I am honored to have been asked to introduce Bill Fisher to the assembled Company tonight as our newest Sudbury Savoyard Yeoman of Regard. I was a member of the Board of Trustees in 2002 and 2003 when we created and codified the recognition program. Our first class of honorees were Founders of the Company, mostly the church members who created and supported the concepts of the Savoyards in the early years. But if you are familiar with our history as recounted in our show programs over the years, you may consider that the Savoyards have been founded twice.

From the beginning, SUMC was open and welcoming to community participation in their annual Gilbert and Sullivan productions. By the end of the 1960s, the productions had grown beyond the capacity of the stage in Town Hall, our first home, and had moved to the large theater at the old Lincoln-Sudbury Regional High School. Through the 1970s, the Savoyards continued to perform G&S every year, and by the early 1980s, the outside community realized that they needed to step up and more formally share the burden of planning and producing with SUMC members if the Savoyards were to survive. I have long considered this to be the Second Founding of the Savoyards, and it is a member of that round of Founders we recognize tonight.
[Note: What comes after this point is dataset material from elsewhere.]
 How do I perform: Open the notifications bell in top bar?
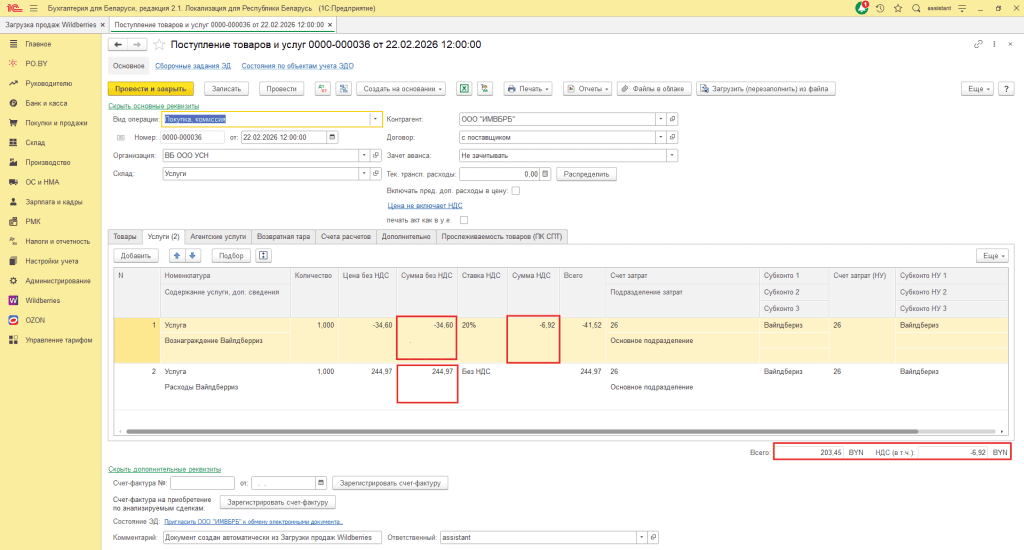tap(862, 8)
As our honoree will shortly explain to you, he “wandered in” to the Savoyards in 1984 as a music and theater lover with no presentable performing skills, but keen awareness that not all that goes into a production is danced, acted, or sung. He started as a stagehand, and soon became a Stage Manager, the position for which he is perhaps most well known. But he also recognized that not all that is needed to put on a production happens anywhere near a stage.

One criterion for elevation to Yeoman is “Founding effort in one or more programs that have come to define the Company.” Bill was a member of the first elected Board of Trustees of the Sudbury Savoyards, in 1986. In that role he helped create our organization’s production handbook, our Task Lists, which even today other theater groups marvel at for its ability to cogently guide productions that may involve as many as two hundred people.
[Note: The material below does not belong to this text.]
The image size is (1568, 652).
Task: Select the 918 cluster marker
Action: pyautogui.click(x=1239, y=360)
Other criteria include “Breadth of significant contribution to the Company across disciplines,” and “Continuing service in areas not always visible to the Company or the public...” Bill has done just about everything in this Company that doesn’t involve actually appearing on stage - read his bio in the playbill for his self-evaluation in that regard. Bill has been an usher, a Trustee, and the group’s Secretary, and has managed the databases and distribution lists of our membership and patrons that keep us together and in contact with our audiences. He pioneered the use of digital photography to assist in our audition processes. He has been a fixture at Saturday work days forever, helping whoever needs a hand, in whatever chore, and taking on the most hum-drum of tasks. (He has introduced an untold number of newcomers to screw-sorting, and he has reportedly memorized the Sudbury Pizza menu so as to assist them in what to order for lunch.) It was at Bill’s initiative that we started videotaping our productions, working as a liaison with one of the founders of one of the first computer-based video editing systems companies. In recent years, Bill has overseen the conversion of our old VHS tapes to more permanent DVDs. This year he videotaped rehearsals to capture dance steps for cast members to review online. This is the kind of stuff he has been doing for thirty years, often at his own initiative.

And if you don’t know where the jellybeans are, you have not made a good enough friend in Bill.

So with no further ado, I am pleased to introduce to you the Sudbury Savoyards’ nineteenth Yeoman of Regard, William (Mr.) Fisher.